I was the project manager for RTÉ’s web coverage during the recent Irish general election.

We covered the election on RTE.ie, mobile, News Now, Aertel, Twitter, Facebook, YouTube and other social media platforms.

It was a hugely challenging couple of months pulling things together, but it was also an extremely exciting project to work on. We covered the election using stories, features, blogs, live blogs, live streams, videos, audios, galleries, graphics, tweets, status updates, wordles, audioboos etc.

We tried out some new things out – one of these was setting up a temporary social media desk staffed by some great people including Adam Maguire, Dave Molloy, Fearghal O’Connor and Lisa O’Carroll. From this desk we ran the RTE_Elections Twitter feed, resurrected from its humble beginnings during the local and European elections in 2009. We dipped our toe into Facebook with a dedicated elections page, while several election videos also found a home on YouTube.
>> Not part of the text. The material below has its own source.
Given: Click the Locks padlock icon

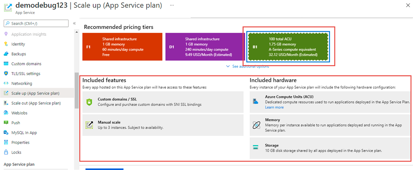Looking at the screenshot, I should pos(6,152).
One of the most challenging aspects of our coverage, but also, for me, one of the most rewarding was setting up 43 new Twitter accounts – one for each constituency. Journalists going to count centres were given Twitter training and headed out – some using Twitter apps, others Twitter.com and for those in 3g-deprived areas …  SMS. We had all 43 up and tweeting during the count – providing constituency-level news feeds that not only served Twitter but also each individual constituency page on the website.

In the lead up to the election our reporters and correspondents blogged their way through the campaign trail and we live blogged each day from base.

This is just a taste of how we covered the election online.

Demand for content was huge over the count weekend. RTÉ’s digital platforms attracted almost 23m views over the three days. On the website alone, there were almost 19m page views from 1.1m browsers (devices) – double the performance delivered during the 2007 General Election.

It was great to work with a really committed team to deliver such comprehensive digital election coverage … but hopefully we’re a good five years away from the next one.